**Problem requirements**. Would you return the data below exactly as it stands, with every picture left out?

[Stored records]

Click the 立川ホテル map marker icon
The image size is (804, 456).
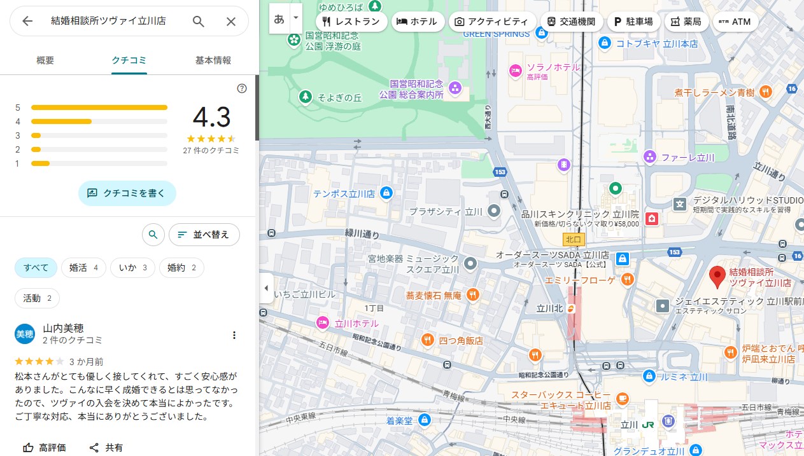click(323, 323)
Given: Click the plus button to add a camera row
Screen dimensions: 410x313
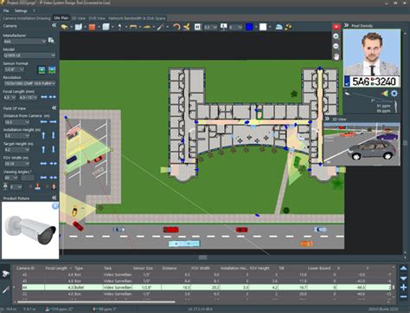Looking at the screenshot, I should [403, 287].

**Output**.
Click the 立川ホテル map marker icon
The image size is (804, 456).
click(323, 323)
Given: Click the plus button to add a camera row
Screen dimensions: 410x313
Looking at the screenshot, I should [403, 287].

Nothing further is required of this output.